Activity - Leave every picture out and write out the records below exactly.

Collection entries

◆ ◆ ◆

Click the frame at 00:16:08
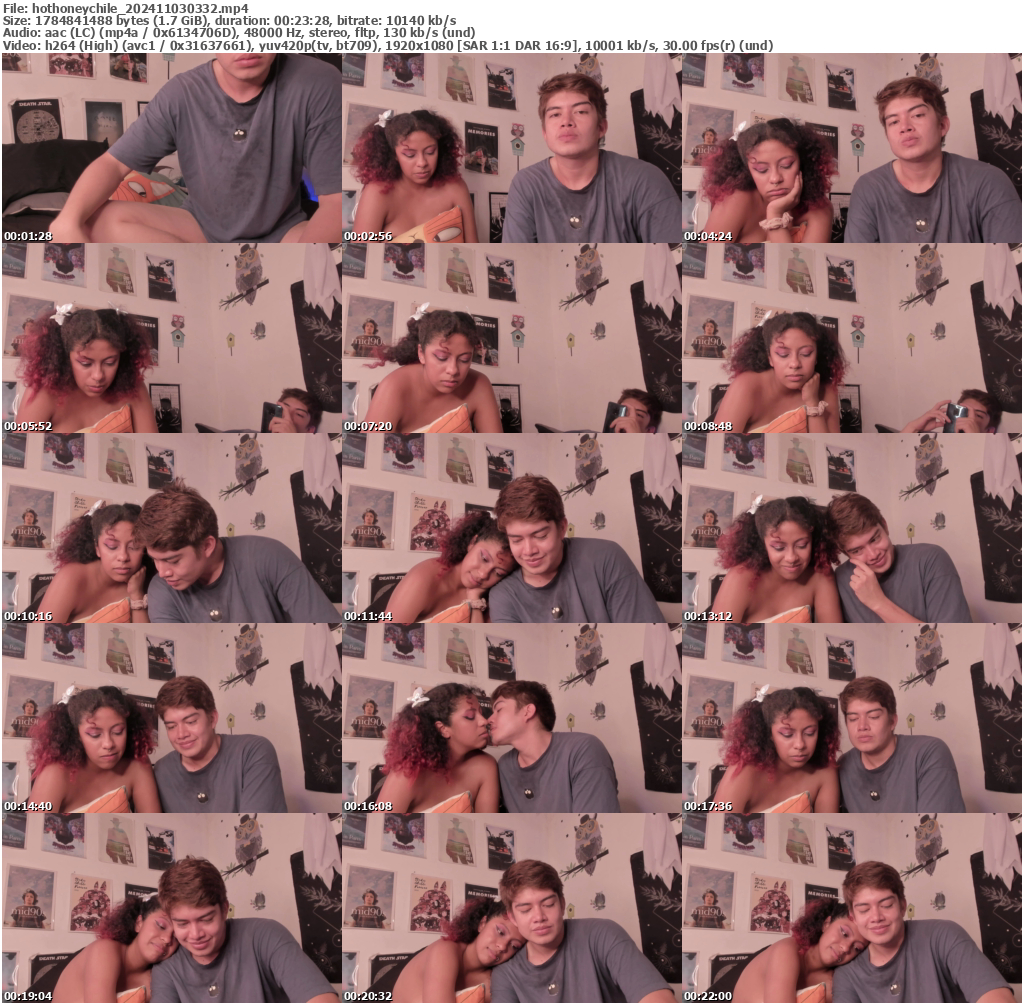1024x1003 pixels. pos(512,718)
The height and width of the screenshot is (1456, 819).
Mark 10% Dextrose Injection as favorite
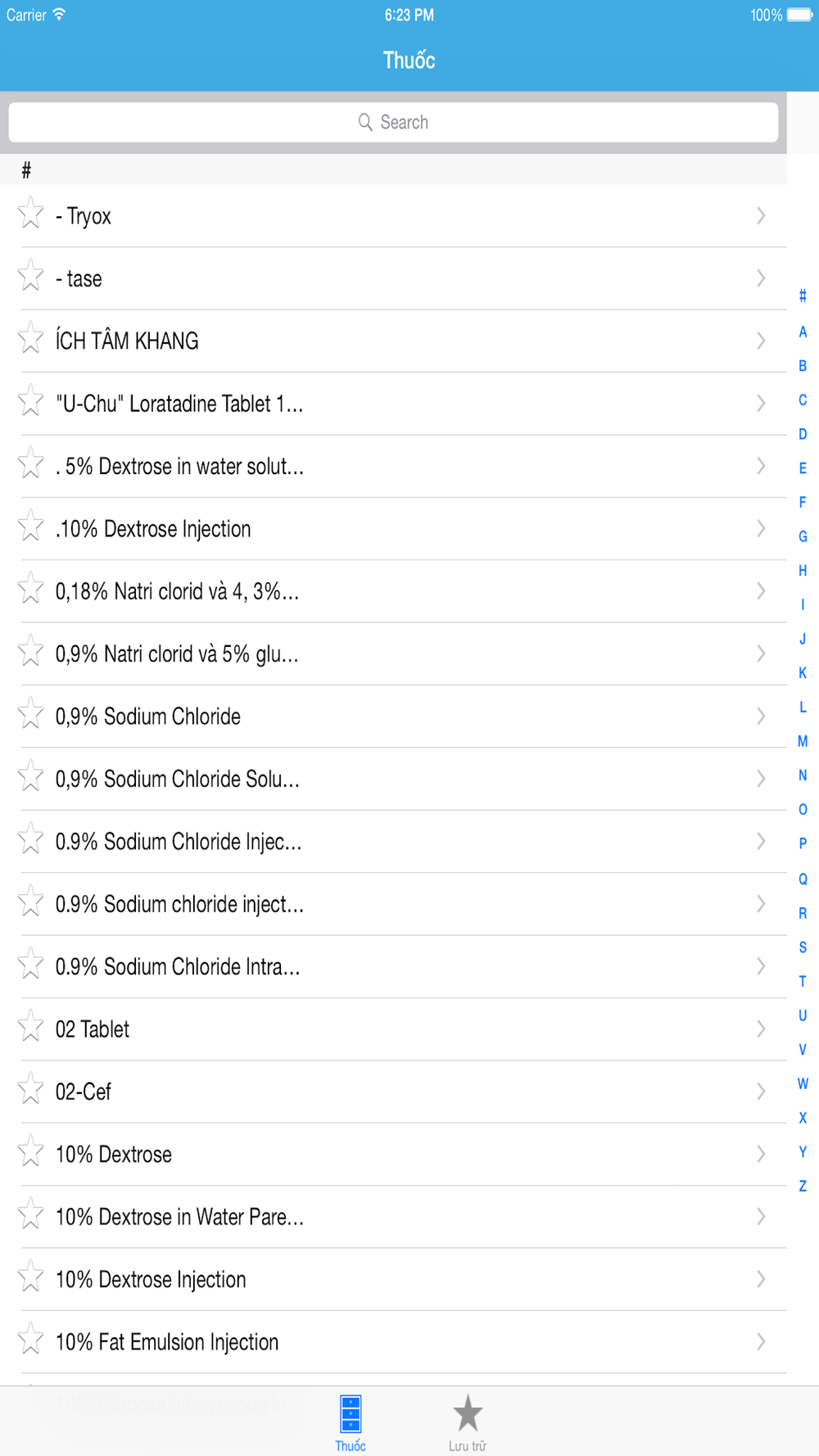pyautogui.click(x=31, y=1276)
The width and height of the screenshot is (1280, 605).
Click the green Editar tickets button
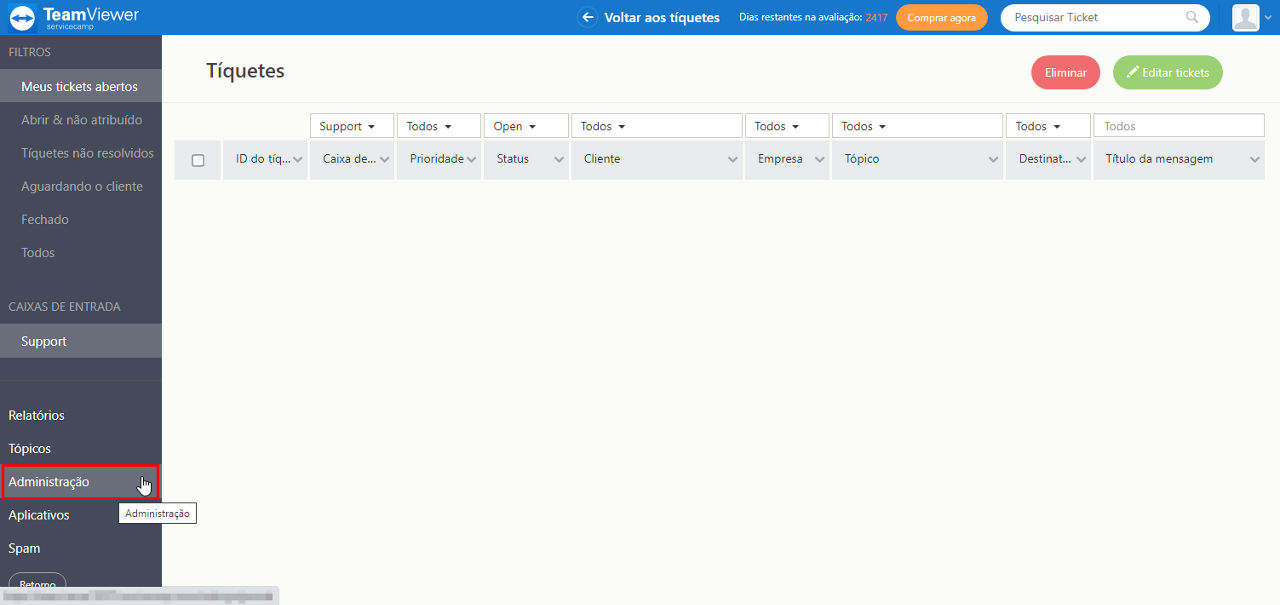(x=1168, y=72)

◆ ◆ ◆

Task solution -
Click the frame at 00:16:08
1024x1003 pixels. pos(512,718)
The height and width of the screenshot is (1456, 819).
Mark 10% Dextrose Injection as favorite
pyautogui.click(x=31, y=1276)
The width and height of the screenshot is (1280, 605).
Click the green Editar tickets button
(x=1168, y=72)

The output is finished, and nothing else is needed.